Zac Goldsmith (Richmond Park) (Con): I enjoyed my hon. Friend’s tribute to British food earlier, to which I completely subscribe. Does he share my hope that we will do everything we can to maintain the high standards of British food as progress is made in the transatlantic trade and investment partnership? As negotiations continue, there is tremendous pressure from US agribusiness to try to weaken our resolve to avoid unlabelled GM food, beef treated with hormones and poultry meat that has been contaminated with chlorine, and we should do everything we can to resist that pressure and to maintain the standards that he has just praised, which I totally support.

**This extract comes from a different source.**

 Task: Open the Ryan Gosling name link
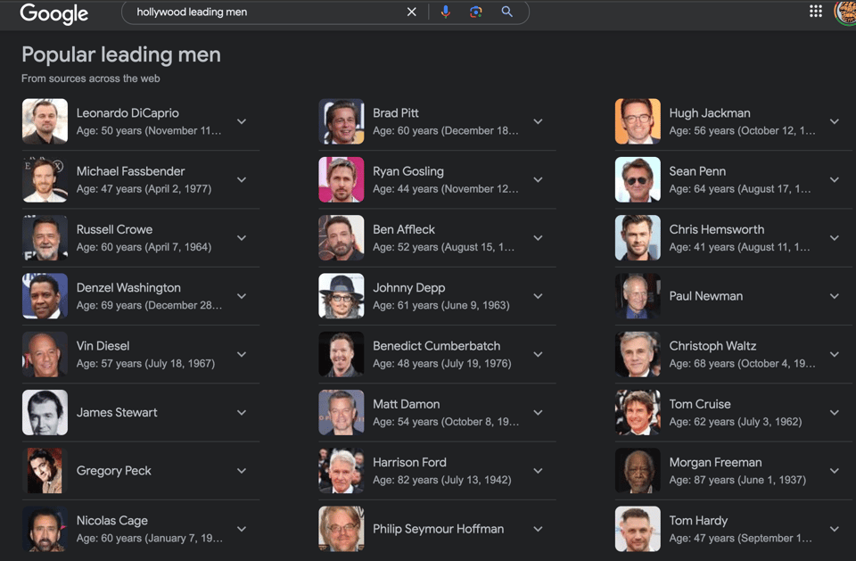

Mr Heath: I see no reason to compromise on high standards of quality. There are areas that I think we can quite properly discuss with the United States in which the answer is labelling and letting consumers make the choice rather than simply having bans. Some of the areas the hon. Gentleman mentions fall into that category; others do not. I have no interest in hormone treatments being used in this country and think that it would be a very great shame if that were standard practice in our dairy herds. We have been down that road before; I remember having exactly that conversation 30 years ago when I was leader of the county council and American Pharmaceuticals proposed to bring in bovine somatotropin to increase yield in our dairy herds. As a Somerset representative, I would say that we simply do not want that. It will be bad for our cattle and for their welfare and it will also be bad for the industry as regards consumer acceptance of a very wholesome product. I have a lot of sympathy with what the hon. Gentleman says.

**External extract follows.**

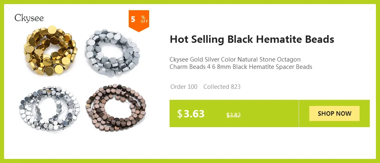Click the number 5 on orange badge
Image resolution: width=380 pixels, height=163 pixels.
pos(133,19)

David Simpson: I neglected to apologise for my late arrival when I intervened earlier, so if I was repetitive I apologise. A number of the complaints I received in my constituency from commercial companies concerned the fact that although we welcome an open border policy for free trade within the European Union, it has its downside as regards free movement, and there were not the border checks that there should have been. There is paperwork, and we can do many things with that, but there are not the necessary physical checks. I am sure that the hon. Gentleman heard that complaint when he was a Minister.